Birds spread their wings as if to take flight in Choi’s paintings, connecting us to a higher dimension, where poetry is possible in the midst of trauma. The use of contour – mildly fluorescent colors oozing out from around the birds and the dolls – further emphasizes the immiscibility of the layers, each part of a different time, “stickers” compressed onto the canvas in an effort to capture a fleeting flurry of emotions. Although Choi doesn’t want to specify what exactly she means for us to feel through each painting, she welcomes the public’s imagination in interpreting her work: “I always leave the interpretation to the public. People see my work and sometimes make the most surprising connections or come up with witty ideas that, in turn, inspire me to work on something new. Even if something you felt wasn’t intentional on my part, you are most welcome to explore that feeling when looking at my work.” She is also “grateful for the times when viewers express a sense of relief and comfort upon seeing the calm and poised expressions on the dolls’ faces” because, if her paintings depict scenes of violent or worrying mood and nature, she ultimately aims to “heal and transcend” these, and “painting is a way to express these worries and learn that a lot of people feel the same way about things happening around us, which is reassuring in a way.”   

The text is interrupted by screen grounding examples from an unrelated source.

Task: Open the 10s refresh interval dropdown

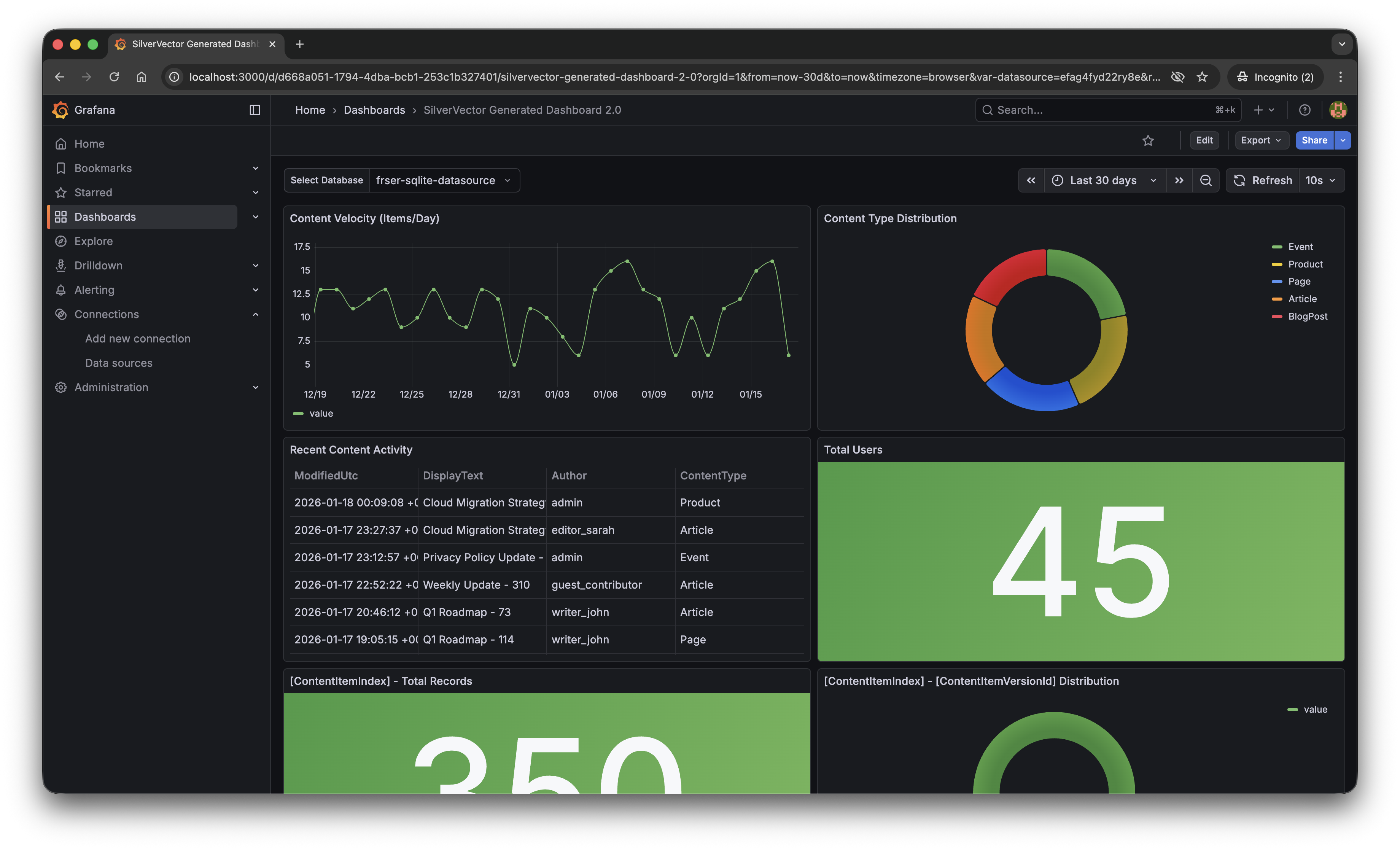Action: [x=1320, y=180]
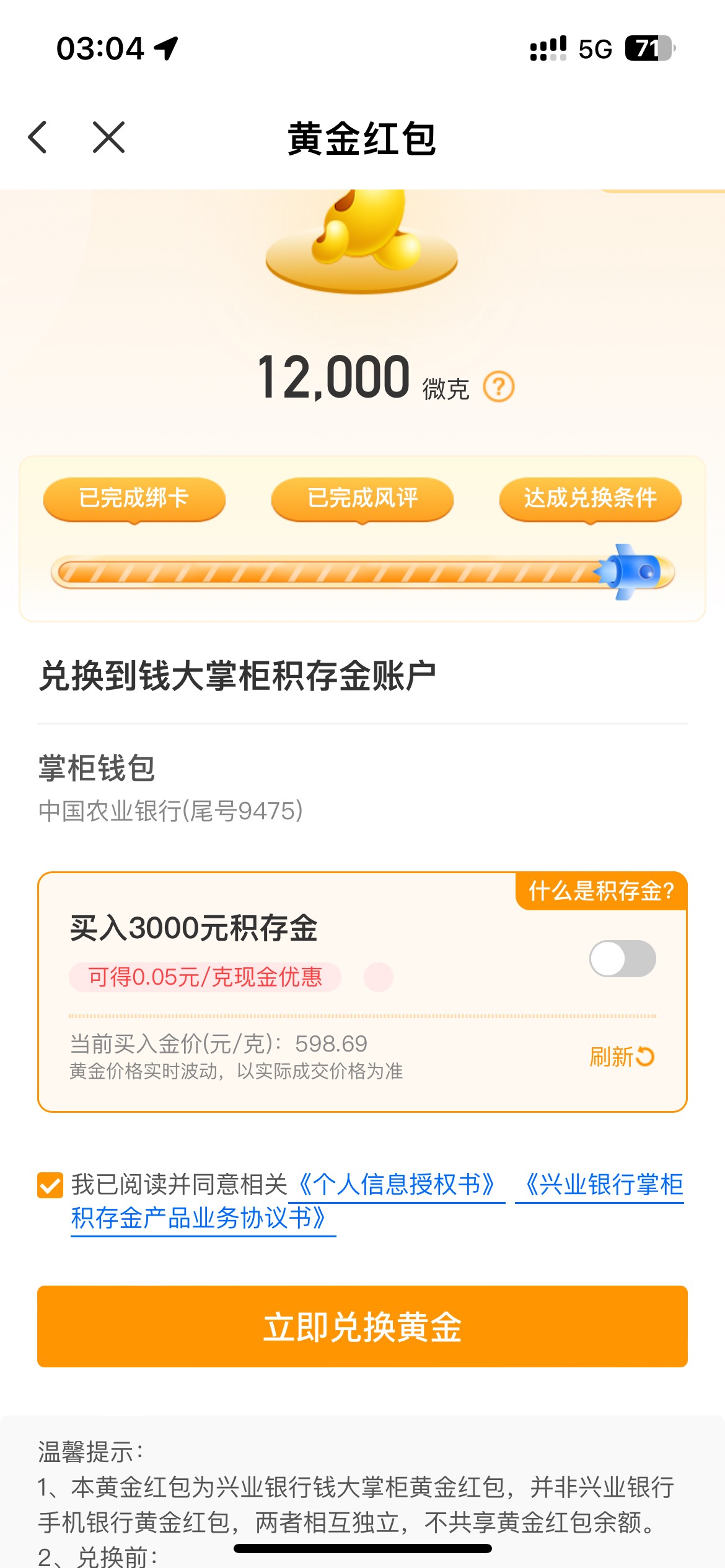Screen dimensions: 725x1568
Task: Tap the 已完成绑卡 step label
Action: (x=134, y=498)
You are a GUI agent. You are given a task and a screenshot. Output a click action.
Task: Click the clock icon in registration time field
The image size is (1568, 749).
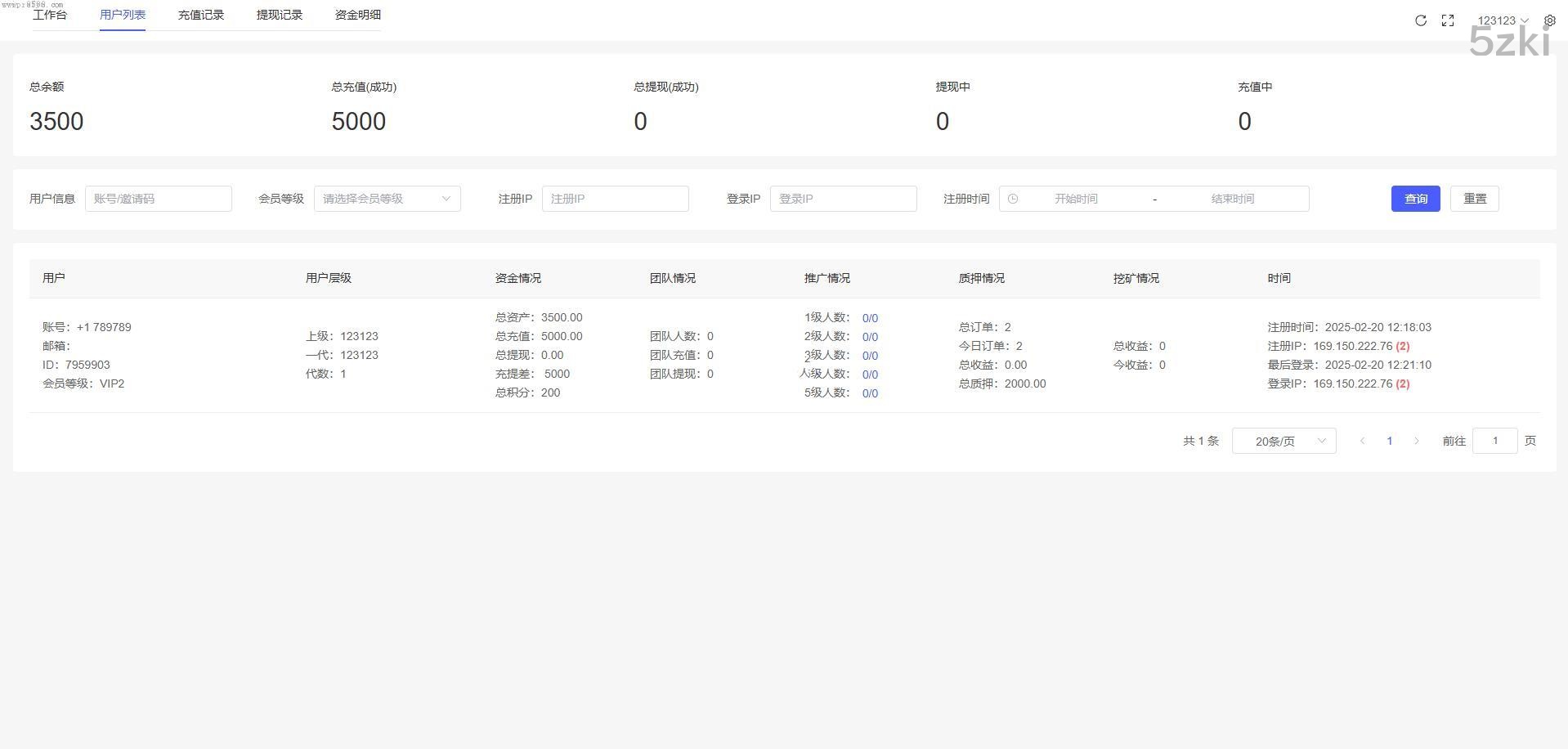[1013, 199]
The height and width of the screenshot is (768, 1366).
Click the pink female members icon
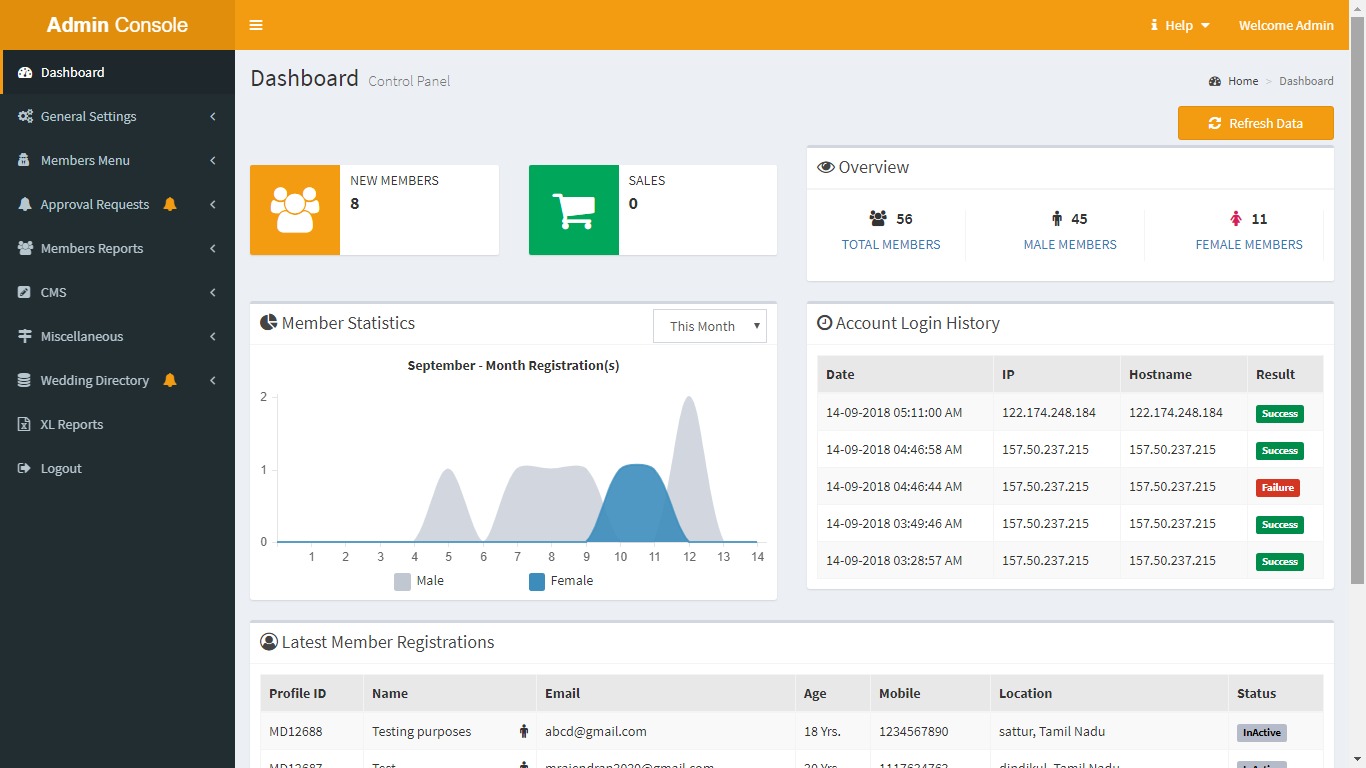[1236, 218]
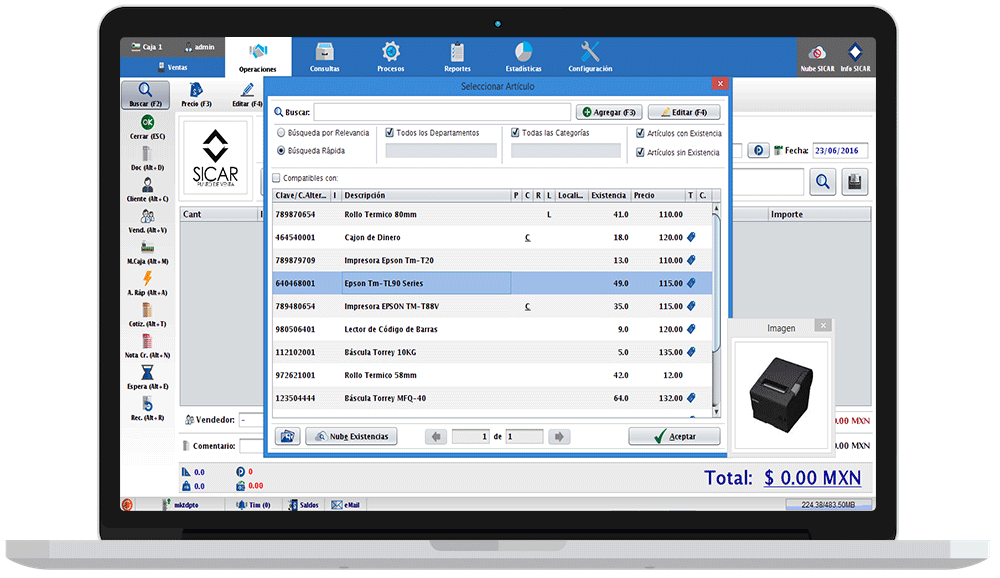The height and width of the screenshot is (578, 1000).
Task: Select Búsqueda por Relevancia radio button
Action: coord(281,132)
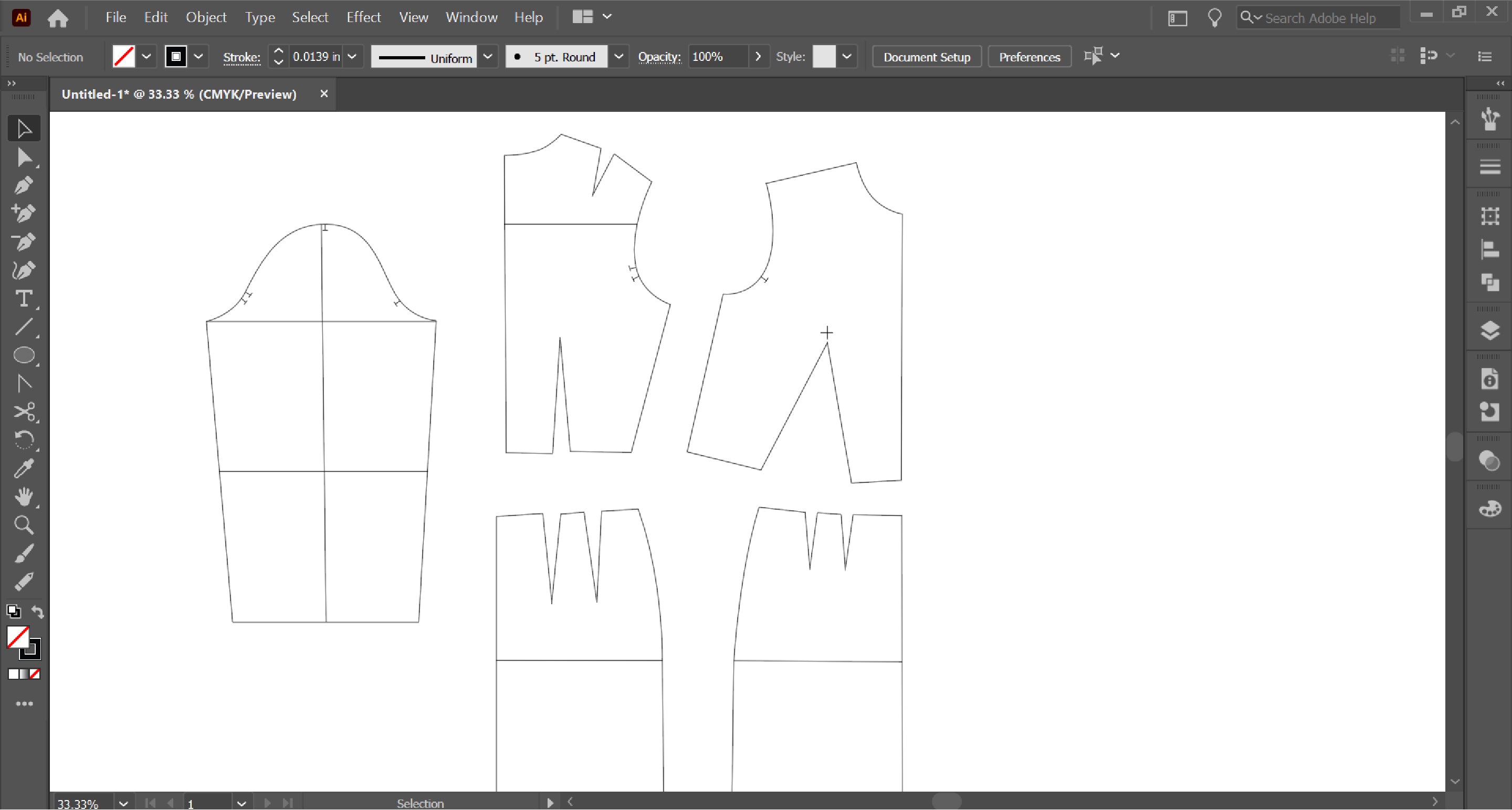Open Preferences
This screenshot has width=1512, height=810.
[x=1029, y=56]
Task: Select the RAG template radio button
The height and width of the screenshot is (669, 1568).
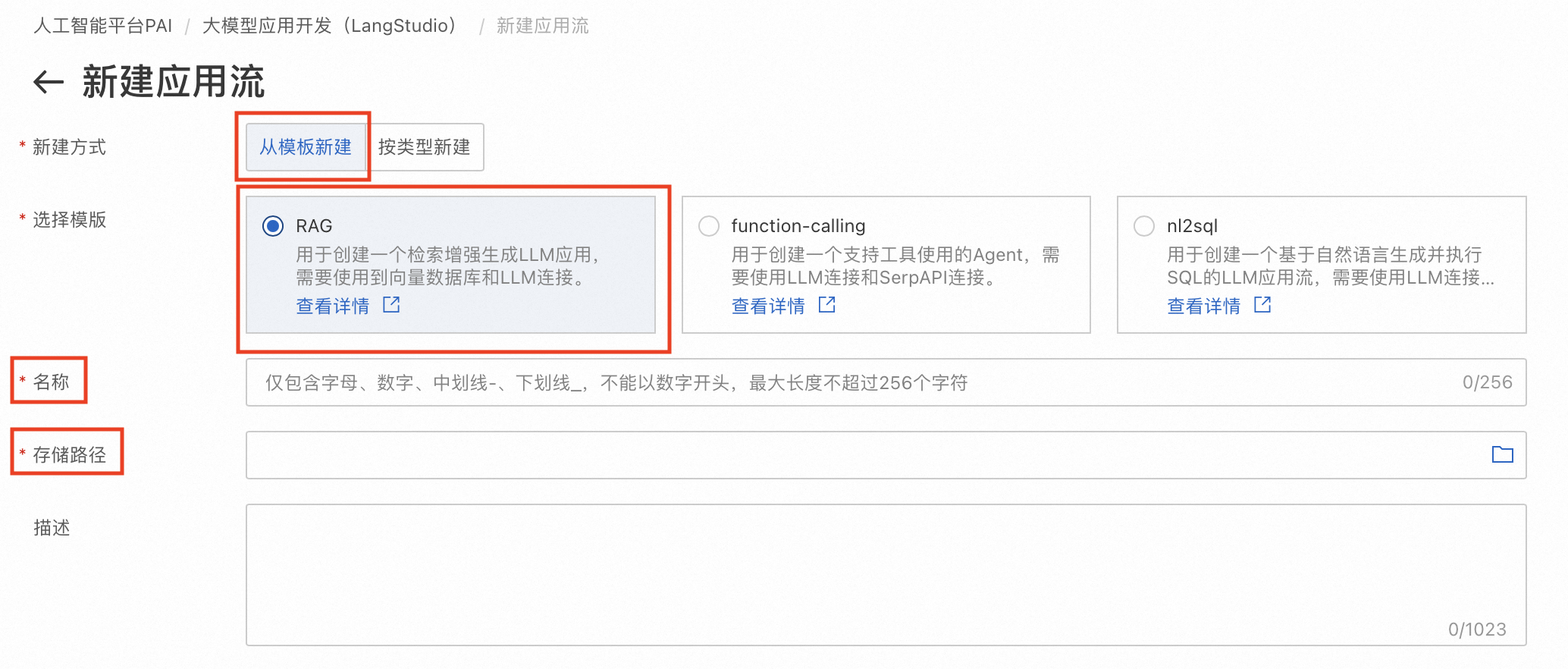Action: [273, 226]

In art, one must always wonder: does a work of tragedy have a positive or negative effect on those who engage with it? Plato condemned art for being mimetic and dangerous because it creates illusions. Aristotle recognized that violence onstage could be part of a cathartic experience. Jiwon Choi fully acknowledges the therapeutic qualities of the act of painting and actively delves into controversial subjects such as various forms of violence to ultimately transcend their effects. She is “rather fond of the beautifully uncanny aesthetic as seen in Melancholia,” an apocalyptic drama art film written and directed by Lars von Trier that she “highly recommends everyone to watch.” Somehow, her painted scenes reconnect with that almost perfect and staged movie curation, which, if looked at closely, embodies the unsettling inquietude of the human experience. 

This story is from Issue Five.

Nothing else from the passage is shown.